It stayed in the UK Albums Chart for 20 weeks, reaching number 10, and it was crowned the album of the year by the critics of UK music magazine ''Melody Maker''. Although it was the group's breakthrough record both critically and commercially, it was to be the last album recorded by the original pairing of Alan Rankine and Billy Mackenzie, as just four months after its UK release Rankine acrimoniously left the band when Mackenzie pulled out of a planned North American tour at the last moment. Subsequent Associates albums were effectively solo records by Mackenzie, aided by hired musicians.
== Recording ==

Signing a distribution deal with WEA Records at the end of 1981 on the strength of the demos for "Party Fears Two" and "Club Country", Associates were given a £60,000 advance by the record label. Having spent half of the advance immediately on block-booking a studio for an indefinite period of time, the band moved into individual rooms at the Swiss Cottage Holiday Inn in London, including an extra room for Mackenzie's pet whippets, which he fed on smoked salmon ordered from the hotel's room service. The band also spent large amounts of money on other items such as clothing and drugs. In a 2007 interview bass player Michael Dempsey recalled that "we were all ridiculously profligate. But it wasn't entirely ridiculous to be doing things that way because Bill would coax money out of record companies in a kind of mesmeric way. He thought that the more money we owed them, the more obligation on their part to make this work to get their investment back." Rankine claimed that the excessive spending actually influenced the sound of the album: "If we hadn't spent the money, the album wouldn't have got made in the way it did. It was mental, but there was also a self-assured cockiness, because we knew we had these songs."

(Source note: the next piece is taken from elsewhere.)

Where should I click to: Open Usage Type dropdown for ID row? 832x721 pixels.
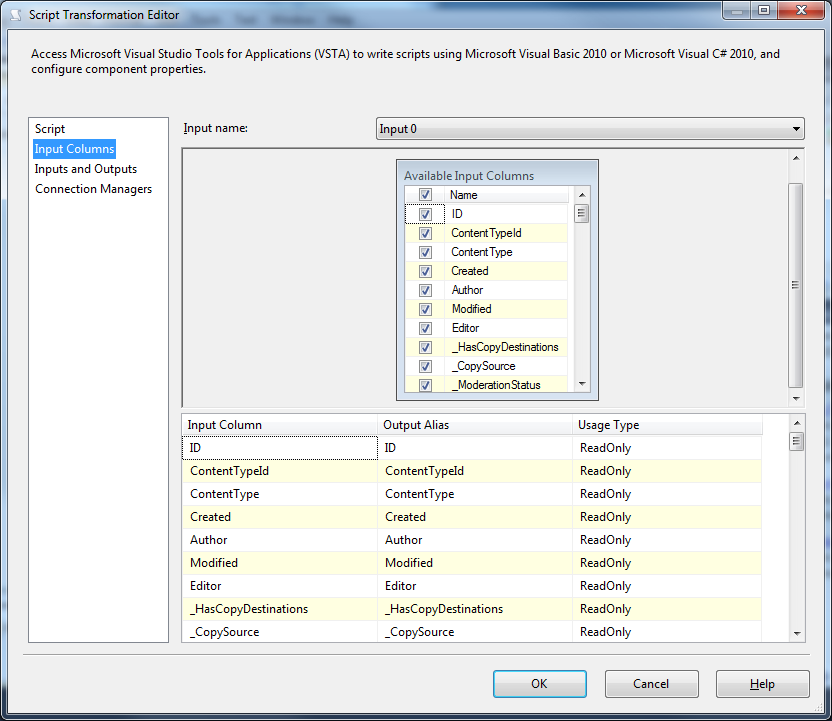pos(667,448)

''Sulk'' was recorded at producer Mike Hedges' self-built Playground studio, in a former warehouse in nearby Camden Town, and cost £33,000 to make. The stories regarding the recording sessions for this album have been well documented over the years. Rankine admitted that "I don't think there's been any exaggeration about what went on. If anything, I think people have been holding back a bit in their recollections. It was madness."〔 He confirmed that the sessions included stunts such as urinating in a guitar and filling drums with water to see how it affected their sound, but that the story that the band had filled the studio with helium balloons was an exaggeration, stating that they had fooled around with a helium balloon that had been brought in one day, but no more than that. However, both Rankine and Dempsey insisted that despite the heavy spending and antics in the studio, the band worked long hours and were completely focused on the record they were making.〔 Drummer John Murphy left the band shortly after completing the recording of the album, unable to cope with Mackenzie and Rankine's behaviour.